In the second half of Wednesday’s Live in Front of a Studio Audience: Norman Lear’s All in the Family and The Jeffersons, the formidable tag team of Jamie Foxx and Wanda Sykes took center stage as George and Louise Jefferson, the movin’-on-upwardly-mobile couple played by Sherman Hemsley and Isabel Sanford in the 1975-85 sitcom. How did they and their co-stars fare in their remake of the series’ premiere? Read on…
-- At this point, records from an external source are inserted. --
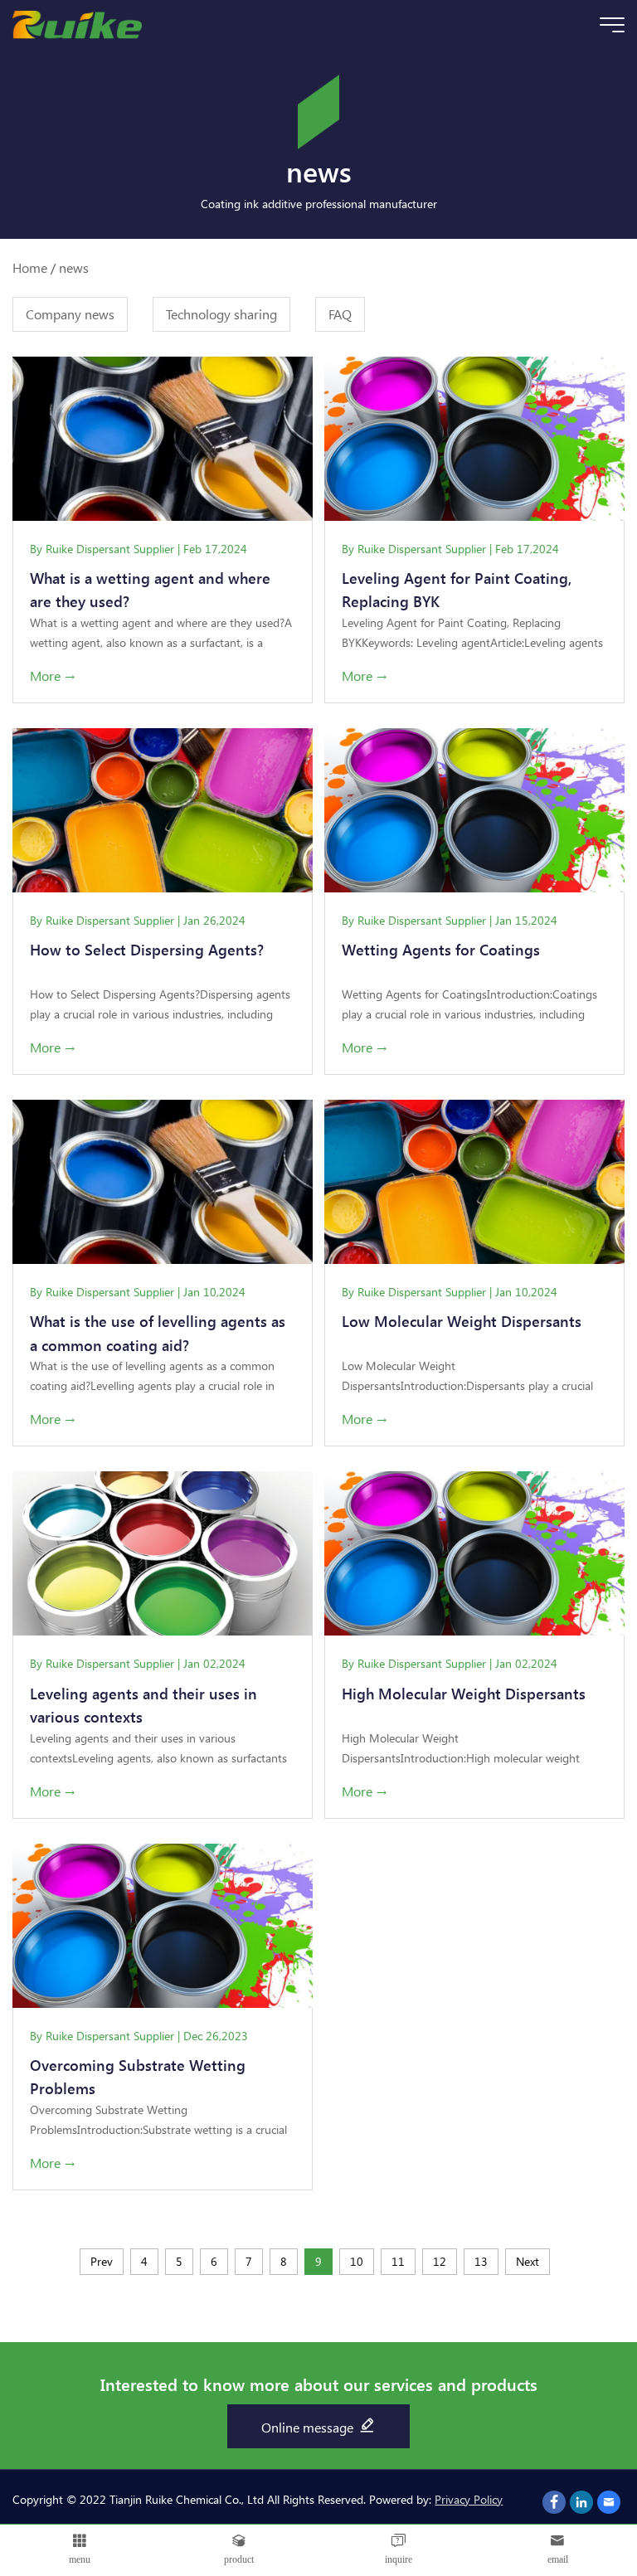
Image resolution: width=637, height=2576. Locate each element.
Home (29, 267)
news (74, 267)
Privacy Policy (469, 2499)
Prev (101, 2261)
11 (398, 2261)
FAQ (340, 314)
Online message (309, 2427)
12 (439, 2261)
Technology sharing (221, 314)
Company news (70, 314)
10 (356, 2261)
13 (481, 2261)
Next (527, 2261)
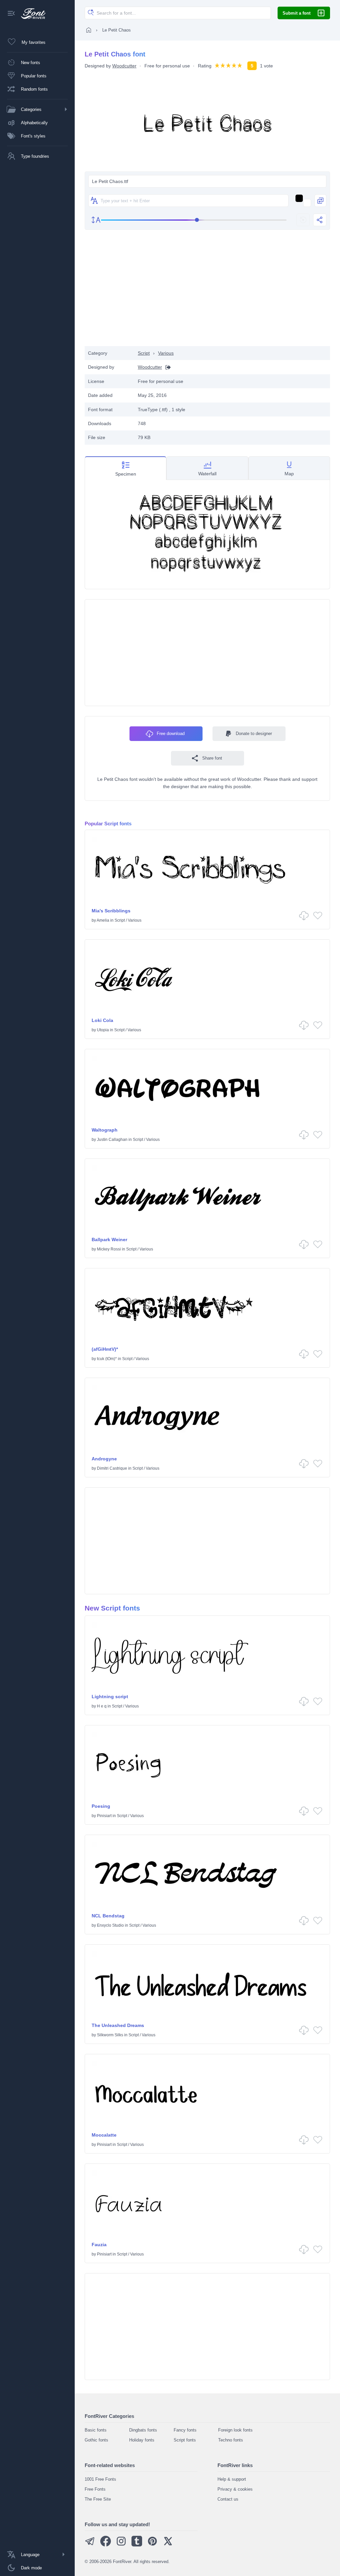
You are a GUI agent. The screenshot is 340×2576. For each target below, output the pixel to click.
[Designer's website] (166, 367)
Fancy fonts (185, 2430)
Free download (171, 733)
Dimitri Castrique (112, 1468)
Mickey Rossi (109, 1249)
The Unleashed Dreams (118, 2025)
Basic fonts (96, 2430)
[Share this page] (319, 220)
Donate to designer (254, 733)
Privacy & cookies (235, 2489)
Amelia (103, 920)
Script (144, 353)
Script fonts (185, 2440)
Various (166, 353)
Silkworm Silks (110, 2035)
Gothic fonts (96, 2440)
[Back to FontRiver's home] (30, 13)
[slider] (194, 220)
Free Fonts (95, 2489)
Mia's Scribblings (111, 910)
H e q (102, 1706)
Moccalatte (104, 2135)
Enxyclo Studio (110, 1925)
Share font (212, 758)
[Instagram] (121, 2544)
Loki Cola (102, 1020)
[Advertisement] (207, 292)
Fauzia (99, 2244)
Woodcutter (124, 65)
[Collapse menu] (11, 14)
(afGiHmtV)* (105, 1349)
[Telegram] (90, 2544)
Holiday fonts (141, 2440)
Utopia (103, 1030)
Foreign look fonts (235, 2430)
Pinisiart (104, 1815)
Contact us (227, 2499)
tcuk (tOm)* (107, 1358)
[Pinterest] (152, 2544)
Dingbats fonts (143, 2430)
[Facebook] (105, 2544)
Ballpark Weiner (109, 1239)
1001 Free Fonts (100, 2479)
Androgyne (104, 1458)
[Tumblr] (136, 2544)
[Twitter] (168, 2544)
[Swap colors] (320, 200)
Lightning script (110, 1696)
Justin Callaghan (112, 1139)
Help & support (231, 2479)
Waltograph (105, 1130)
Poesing (101, 1806)
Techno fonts (230, 2440)
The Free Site (98, 2499)
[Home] (89, 30)
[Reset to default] (303, 220)
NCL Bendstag (108, 1915)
‘I ALWAYS SAY THERE ARE TWO THINGS THAT ARE NO FUN UNLESS YOU HAVE COMPANY — AND THE OTHER ONE IS DRINKING COFFEE’ | As “A Friend in Need” began, no less than Jennifer freakin’ Hudson (!) sang the theme song! (Needless to say, she slayed.) From there, Louise and pal Diane Stockwell (Jackée Harry, who I almost didn’t recognize de-glammed) arrived back at the Jeffersons‘ place after grocery-shopping. While Louise rushed inside to catch the phone, Diane remained in the hall to pick up the groceries that her friend had dropped. Once Mr. Bentley (Stephen Tobolowski) happened upon her, it became clear that Diane thought Louise was, like her, a maid in the building. Diane didn’t even realize that the Jeffersons who lived in the posh digs were Louise and her husband. Once inside, Diane expressed astonishment that Louise’s boss would let her call him George. Boss — ha. Louise would never call George that, she said. Though “sometimes I call him loudmouth.” (And how adorable was Sykes as Weezy?) When George came in, Diane was taken aback again. “I didn’t know the Jeffersons had a couple,” she said. “A couple of what?” asked George. A maid and a butler. When George clarified that he and Louise were the Jeffersons, Diane couldn’t believe it. (Harry even unleashed her inimitable laugh.) “You ain’t tall enough to be no basketball player,” she told George, “and you’re too old for a rock-n-roll singer.” After George explained that he owned some dry-cleaning stores, Diane beat a hasty retreat. She didn’t wanna hang out with Louise anymore. “I thought you was a maid like me,” she said, adding that George was right, it did make a difference. After she’d gone, Louise was understandably upset — Diane was her friend. “No, she’s not,” insisted George. “She’s a domestic.” The two of them, they’d made it, he went on. Regardless of where they were from, now “you from the East Side, she from the West Side,” George said, “and I don’t want no crosstown traffic in my kitchen!” (Special props to Foxx for nailing Hemsley’s physicality. So far, Tobolowski, his British accent coming and going, was the weak link for me.)